The fine – the second-largest the FAA has ever proposed – underscores the difficulty the agency has had prodding industry to comply with important safety regulations that can be complex or expensive to implement.
In July 2008, then-Transportation Secretary Mary Peters held a news conference along with the FAA and the National Transportation Safety Board to celebrate new regulations aimed at preventing another tragedy like the one in 1996, when a fuel tank on the Boeing 747 exploded minutes after takeoff from John F. Kennedy Airport.
Four years later, not only has Boeing been late in meeting those regulations, but airlines are balking at making some of the aircraft fixes they’re required to make.
The longer airlines can delay retrofitting the fuel tanks of older planes, the fewer repairs they’ll have to make because those planes are continually being replaced with newer aircraft with differently designed tanks, said John Goglia, a former NTSB member and expert on aircraft maintenance.
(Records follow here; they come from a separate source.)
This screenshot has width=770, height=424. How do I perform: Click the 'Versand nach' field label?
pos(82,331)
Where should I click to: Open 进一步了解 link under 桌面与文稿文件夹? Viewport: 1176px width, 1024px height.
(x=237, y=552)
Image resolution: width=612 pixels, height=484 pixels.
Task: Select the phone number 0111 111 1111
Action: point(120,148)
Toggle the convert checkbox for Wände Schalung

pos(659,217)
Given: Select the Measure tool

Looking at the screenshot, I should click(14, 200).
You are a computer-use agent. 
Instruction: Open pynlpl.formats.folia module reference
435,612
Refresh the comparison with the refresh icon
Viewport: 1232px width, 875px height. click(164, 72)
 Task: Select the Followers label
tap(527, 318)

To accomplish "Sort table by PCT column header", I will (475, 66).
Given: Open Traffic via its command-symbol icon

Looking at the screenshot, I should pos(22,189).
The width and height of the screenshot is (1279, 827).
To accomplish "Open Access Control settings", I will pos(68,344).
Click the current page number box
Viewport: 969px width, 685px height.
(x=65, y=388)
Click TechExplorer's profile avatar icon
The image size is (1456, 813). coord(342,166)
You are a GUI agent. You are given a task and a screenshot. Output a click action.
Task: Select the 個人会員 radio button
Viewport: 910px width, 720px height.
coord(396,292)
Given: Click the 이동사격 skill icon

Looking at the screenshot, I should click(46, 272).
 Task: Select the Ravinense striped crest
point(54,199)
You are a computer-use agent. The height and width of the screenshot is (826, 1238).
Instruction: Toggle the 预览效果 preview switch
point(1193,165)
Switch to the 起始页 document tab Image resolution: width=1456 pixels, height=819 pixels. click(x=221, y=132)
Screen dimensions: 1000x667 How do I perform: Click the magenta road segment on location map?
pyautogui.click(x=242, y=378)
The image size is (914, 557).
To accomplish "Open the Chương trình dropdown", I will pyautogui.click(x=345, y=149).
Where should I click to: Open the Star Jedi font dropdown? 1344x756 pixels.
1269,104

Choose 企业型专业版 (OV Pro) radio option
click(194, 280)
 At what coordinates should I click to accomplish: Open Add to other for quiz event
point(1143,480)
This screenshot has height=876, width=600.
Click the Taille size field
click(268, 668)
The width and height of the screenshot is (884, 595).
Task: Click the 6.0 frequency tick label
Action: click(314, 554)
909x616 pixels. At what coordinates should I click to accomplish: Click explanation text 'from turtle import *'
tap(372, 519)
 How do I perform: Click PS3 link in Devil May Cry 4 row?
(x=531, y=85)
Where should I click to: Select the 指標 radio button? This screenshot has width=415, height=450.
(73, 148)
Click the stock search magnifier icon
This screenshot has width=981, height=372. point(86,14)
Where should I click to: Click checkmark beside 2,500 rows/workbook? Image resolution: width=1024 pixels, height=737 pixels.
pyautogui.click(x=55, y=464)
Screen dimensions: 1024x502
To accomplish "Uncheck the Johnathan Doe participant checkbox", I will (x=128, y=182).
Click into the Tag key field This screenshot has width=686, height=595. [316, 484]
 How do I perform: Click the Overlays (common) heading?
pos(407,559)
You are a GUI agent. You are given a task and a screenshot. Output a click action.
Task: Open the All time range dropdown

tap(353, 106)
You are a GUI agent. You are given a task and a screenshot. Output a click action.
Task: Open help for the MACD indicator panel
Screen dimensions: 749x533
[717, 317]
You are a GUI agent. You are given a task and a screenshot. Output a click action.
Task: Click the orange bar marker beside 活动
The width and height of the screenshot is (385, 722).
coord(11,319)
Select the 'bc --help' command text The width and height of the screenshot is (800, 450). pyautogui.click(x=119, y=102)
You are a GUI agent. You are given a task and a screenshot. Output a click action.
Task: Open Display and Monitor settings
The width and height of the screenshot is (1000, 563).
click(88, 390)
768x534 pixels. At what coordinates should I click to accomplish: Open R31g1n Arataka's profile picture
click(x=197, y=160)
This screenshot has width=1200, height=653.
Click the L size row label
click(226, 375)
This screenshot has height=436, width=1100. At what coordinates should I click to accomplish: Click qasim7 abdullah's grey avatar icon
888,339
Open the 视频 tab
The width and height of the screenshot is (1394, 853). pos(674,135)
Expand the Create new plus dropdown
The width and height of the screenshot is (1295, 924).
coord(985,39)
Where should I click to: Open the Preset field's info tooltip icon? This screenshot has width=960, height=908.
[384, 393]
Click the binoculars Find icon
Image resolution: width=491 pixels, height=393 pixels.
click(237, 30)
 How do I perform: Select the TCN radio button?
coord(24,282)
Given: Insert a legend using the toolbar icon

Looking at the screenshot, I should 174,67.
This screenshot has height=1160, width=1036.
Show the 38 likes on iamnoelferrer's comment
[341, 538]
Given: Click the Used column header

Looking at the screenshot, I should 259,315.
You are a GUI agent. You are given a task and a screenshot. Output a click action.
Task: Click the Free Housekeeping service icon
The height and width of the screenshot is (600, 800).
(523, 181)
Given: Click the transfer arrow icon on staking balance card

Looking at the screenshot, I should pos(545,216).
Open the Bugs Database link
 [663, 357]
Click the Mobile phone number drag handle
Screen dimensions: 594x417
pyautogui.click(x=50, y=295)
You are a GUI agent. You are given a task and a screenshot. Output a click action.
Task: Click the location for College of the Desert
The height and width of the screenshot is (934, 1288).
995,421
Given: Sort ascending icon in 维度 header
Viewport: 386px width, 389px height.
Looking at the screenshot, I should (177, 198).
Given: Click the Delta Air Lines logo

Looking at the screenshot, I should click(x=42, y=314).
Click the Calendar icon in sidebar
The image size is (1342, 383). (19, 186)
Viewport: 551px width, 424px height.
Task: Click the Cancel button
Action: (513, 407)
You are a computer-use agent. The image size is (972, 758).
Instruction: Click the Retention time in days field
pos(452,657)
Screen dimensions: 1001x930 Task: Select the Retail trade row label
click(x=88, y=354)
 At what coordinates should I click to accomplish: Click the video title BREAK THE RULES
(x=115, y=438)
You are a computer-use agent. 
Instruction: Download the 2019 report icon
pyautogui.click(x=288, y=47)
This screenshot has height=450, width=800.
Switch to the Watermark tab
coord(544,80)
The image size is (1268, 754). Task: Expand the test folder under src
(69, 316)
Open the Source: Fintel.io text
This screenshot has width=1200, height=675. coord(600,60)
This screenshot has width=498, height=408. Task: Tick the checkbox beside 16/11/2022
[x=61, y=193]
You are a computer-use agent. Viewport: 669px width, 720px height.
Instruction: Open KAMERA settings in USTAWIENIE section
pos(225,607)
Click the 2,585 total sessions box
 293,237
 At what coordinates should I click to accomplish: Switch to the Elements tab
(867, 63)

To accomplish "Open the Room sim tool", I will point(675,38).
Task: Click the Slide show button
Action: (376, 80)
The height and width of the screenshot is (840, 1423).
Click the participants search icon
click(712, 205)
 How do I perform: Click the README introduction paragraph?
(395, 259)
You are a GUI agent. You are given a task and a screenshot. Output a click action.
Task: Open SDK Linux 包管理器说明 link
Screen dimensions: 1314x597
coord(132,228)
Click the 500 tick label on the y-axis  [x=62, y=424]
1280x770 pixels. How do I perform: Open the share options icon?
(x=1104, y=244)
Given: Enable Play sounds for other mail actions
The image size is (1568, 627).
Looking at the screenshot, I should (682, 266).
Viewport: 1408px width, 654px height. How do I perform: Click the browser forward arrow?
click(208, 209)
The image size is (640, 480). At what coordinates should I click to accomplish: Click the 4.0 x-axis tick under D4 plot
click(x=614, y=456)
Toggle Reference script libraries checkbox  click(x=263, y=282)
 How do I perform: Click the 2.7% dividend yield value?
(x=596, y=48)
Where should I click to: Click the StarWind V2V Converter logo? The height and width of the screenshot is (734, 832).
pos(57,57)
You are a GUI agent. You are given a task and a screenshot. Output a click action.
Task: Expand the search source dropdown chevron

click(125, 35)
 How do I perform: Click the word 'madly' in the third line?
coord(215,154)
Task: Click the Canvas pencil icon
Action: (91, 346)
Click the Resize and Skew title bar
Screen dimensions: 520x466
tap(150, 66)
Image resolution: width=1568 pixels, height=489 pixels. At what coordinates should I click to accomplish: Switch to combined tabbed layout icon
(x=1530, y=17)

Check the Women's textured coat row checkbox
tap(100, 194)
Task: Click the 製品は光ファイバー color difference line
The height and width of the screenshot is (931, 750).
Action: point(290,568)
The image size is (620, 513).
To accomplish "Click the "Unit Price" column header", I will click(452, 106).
U.S. airlines, through the trade group Airlines for America, have been asking the FAA to extend the deadlines for retrofitting their fleets, which fall in 2014 and 2017. “There is simply not enough time to retrofit airplanes … by the rule’s deadline,” the group wrote to the FAA on March 28.
On Friday, the FAA said it would not issue a blanket extension but would consider extension requests by individual airlines for the 2014 deadline when they must retrofit half their fleets.